5 am - Cat Quotes
9 out of 10 serial killers own cats.
A cat shall lead them — but it will be a trip of sudden starts, stops, reversals and darting from side to side.
A cat is always on the wrong side of a door.
A cat is an animal who never cries over spilled milk.
A cat is an extension of God.
A cat is the universe’s way of showing us perfection.
A cat spends her life conflicted between a deep, passionate and profound desire for fish and an equally deep, passionate and profound desire to avoid getting wet. This is the defining metaphor of my life right now.
A radioactive cat has eighteen half-lives.
Anything not nailed down is a cat toy.
Cats are smarter than dogs. You can’t get eight cats to pull a sled through snow.—Jeff Valdez
Catalogue: How to tell one sort of cat from another.
Cats humor us because they know that their ancestors ate ours.
Cats know how we feel. They don’t give a damn, but they know.
Curiosity not only killed the cat, but threw it in the river with weights tied to it’s feet.—Terry Pratchett
Curiosity? Nah. I got THAT cat with a lawnmower.
Don’t ask me. The cats are in charge around here.
Felinious Assault: Striking someone with a cat.
Give the gift that keeps on giving: a female kitten.
Help! I’ve got a cat in my lap and I can’t get up!
I bathed the cat—it took HOURS to get the hair off my tongue!
I have a watch cat! Just break in and she’ll watch.
I inherited curiosity from my cat.
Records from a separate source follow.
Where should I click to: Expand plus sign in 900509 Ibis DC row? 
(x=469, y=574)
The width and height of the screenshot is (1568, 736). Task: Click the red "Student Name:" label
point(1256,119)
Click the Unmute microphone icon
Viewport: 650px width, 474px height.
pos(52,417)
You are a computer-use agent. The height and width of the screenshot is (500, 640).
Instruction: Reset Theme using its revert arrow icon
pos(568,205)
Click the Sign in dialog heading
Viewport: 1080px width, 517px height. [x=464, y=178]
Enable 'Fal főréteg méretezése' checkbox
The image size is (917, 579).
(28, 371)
Why do you ask?
I like cats, but I don’t think I could eat a whole one.
I love cats ‘cause they’re stranger than I am!
If cats have kittens, do bats have bittens?
If you tied buttered toast to the back of a cat and dropped it from a height, those PETA people would be all over your ass in a heartbeat.
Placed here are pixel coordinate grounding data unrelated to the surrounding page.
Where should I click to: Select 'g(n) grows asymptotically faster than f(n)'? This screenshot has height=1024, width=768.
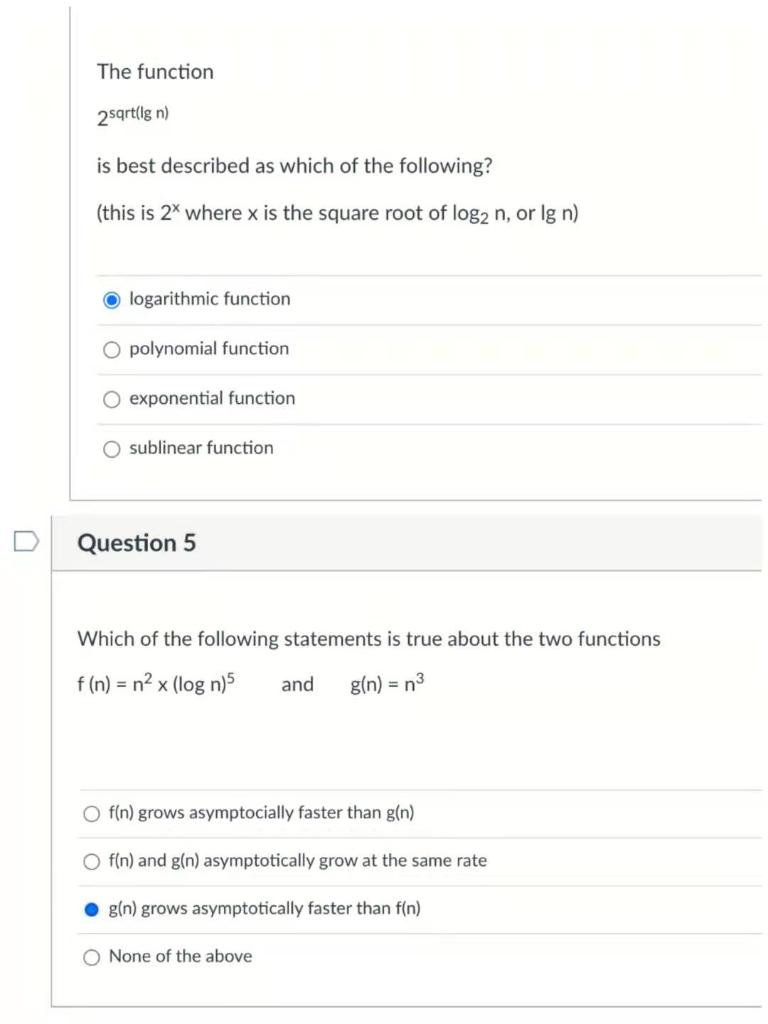90,908
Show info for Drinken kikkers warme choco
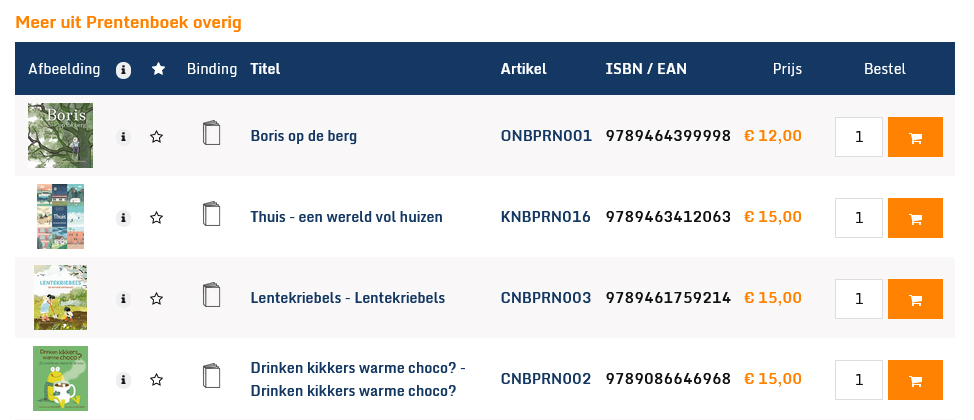Image resolution: width=974 pixels, height=420 pixels. coord(123,380)
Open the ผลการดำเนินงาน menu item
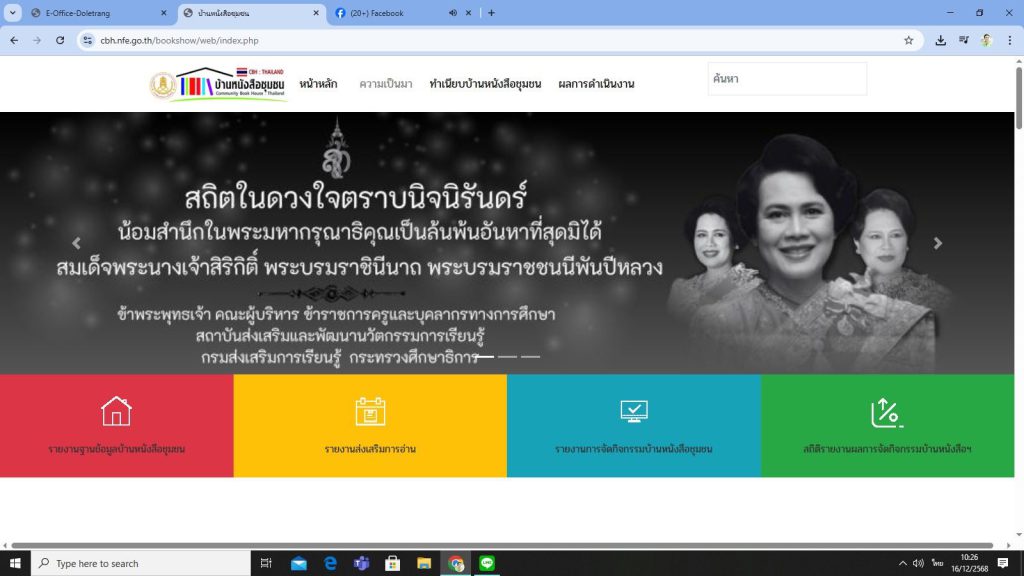 pos(596,84)
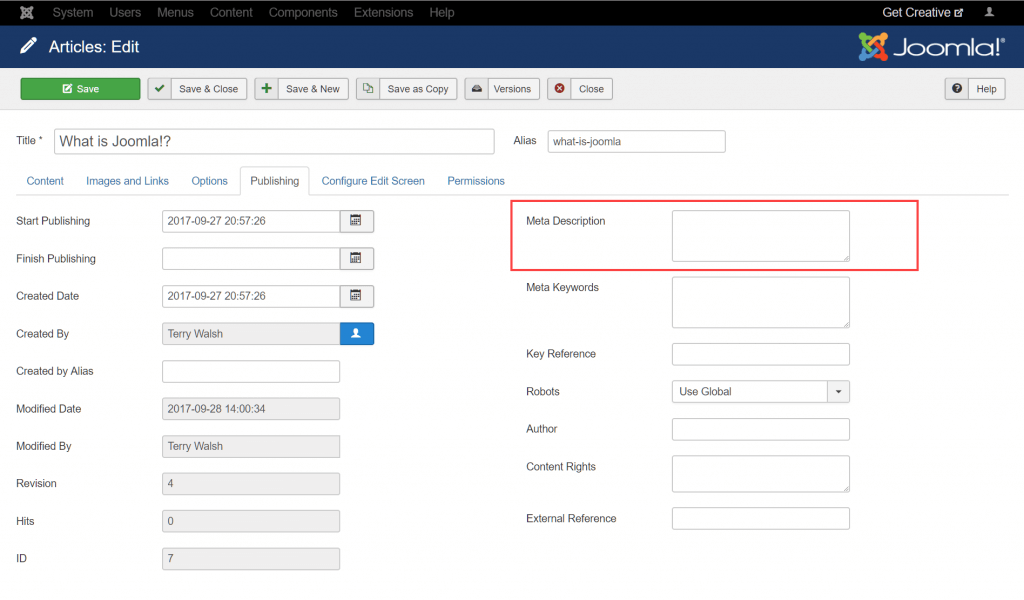The height and width of the screenshot is (600, 1024).
Task: Open the Robots Use Global dropdown
Action: point(837,391)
Just because a cat licks itself does not mean it is clean; it simply means it is covered in cat spit.
Many people own cats, and go on to lead normal lives.
My cat makes me search the room for invisible intruders.
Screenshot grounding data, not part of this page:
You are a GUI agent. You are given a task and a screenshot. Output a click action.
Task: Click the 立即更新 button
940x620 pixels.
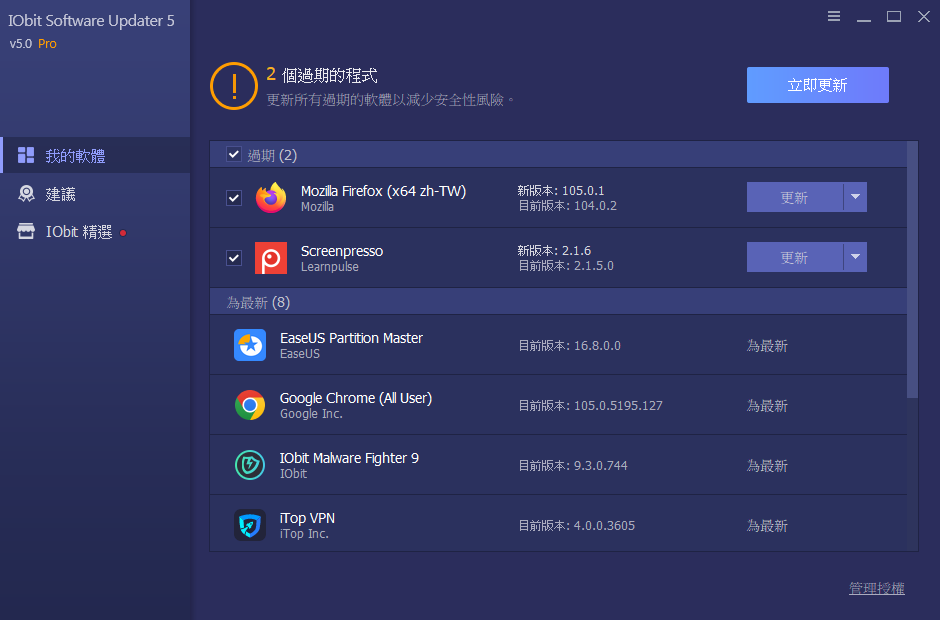818,85
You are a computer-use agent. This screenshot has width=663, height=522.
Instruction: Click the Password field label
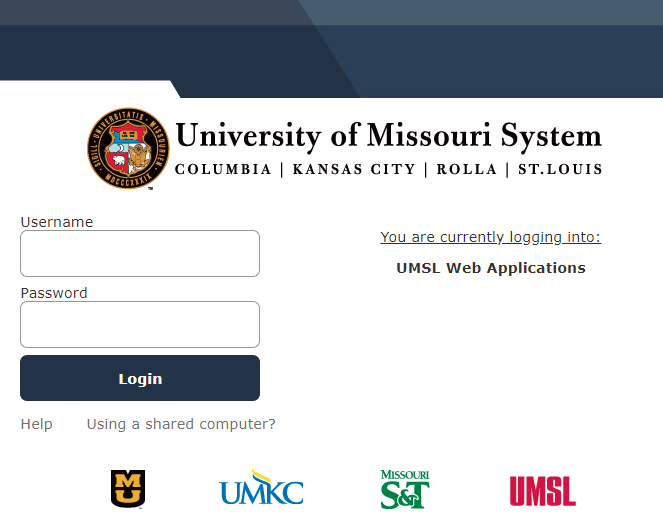pos(54,293)
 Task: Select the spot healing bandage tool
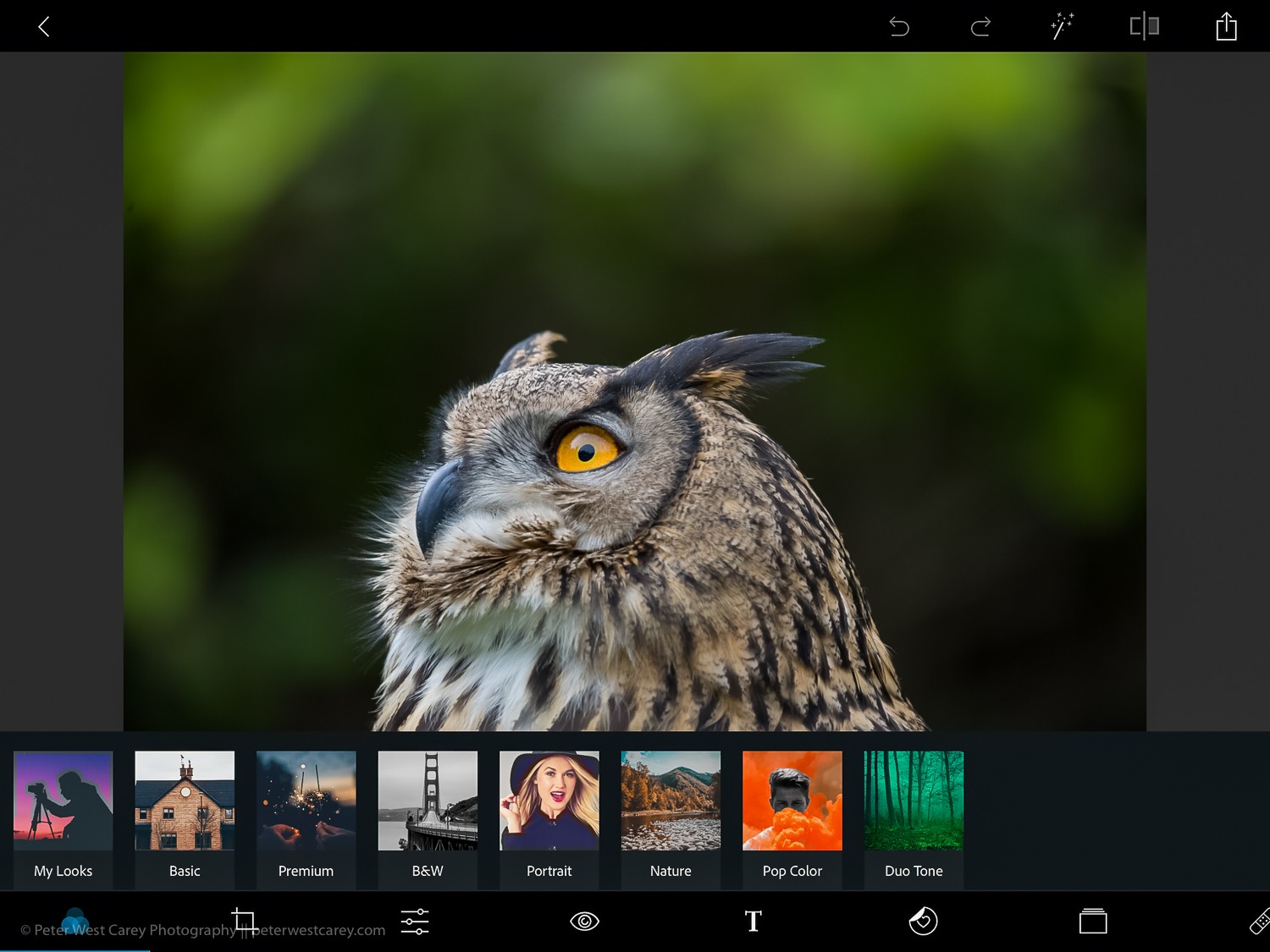click(x=1258, y=921)
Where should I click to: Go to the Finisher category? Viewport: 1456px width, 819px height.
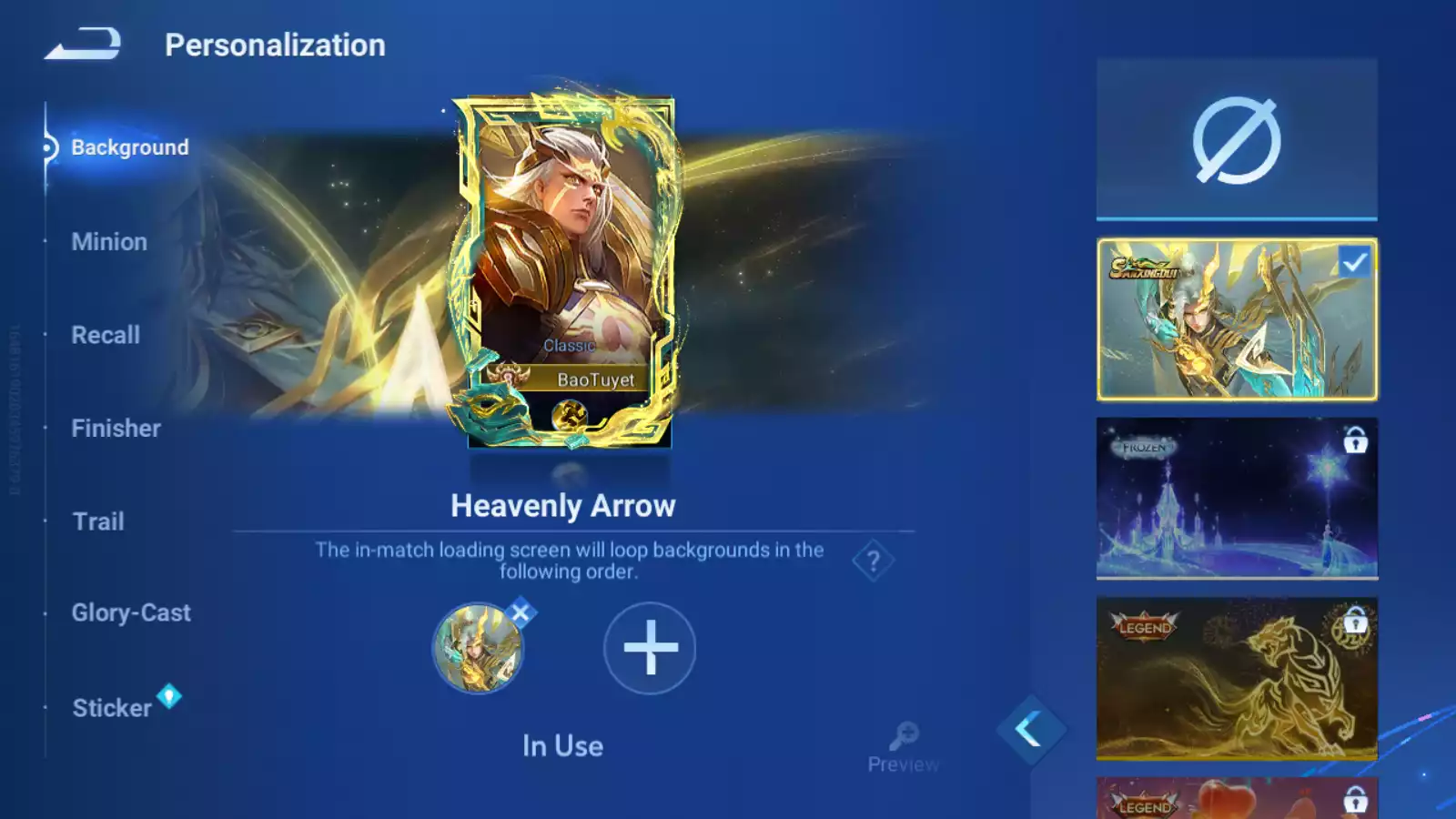[x=116, y=429]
Never try to outstubborn a cat.
People own dogs. Cats own people.
Put the cat out? I didn’t know it was on fire!
Q. What is the difference between a cat toy and a scratching post?
A. Anything nailed down is a scratching post, everything else is a cat toy.
Sure, it’s clean laundry. The cat’s sitting on it, isn’t he?
They lied… when they said cats taste like chicken.
To a cat or a teenager, “NO!” means “Not while I’m looking.”
To start your cat collection, simply open a can of tuna.
You are nobody until you have been ignored by a cat.
If you don’t talk to your cat about catnip, someone else will.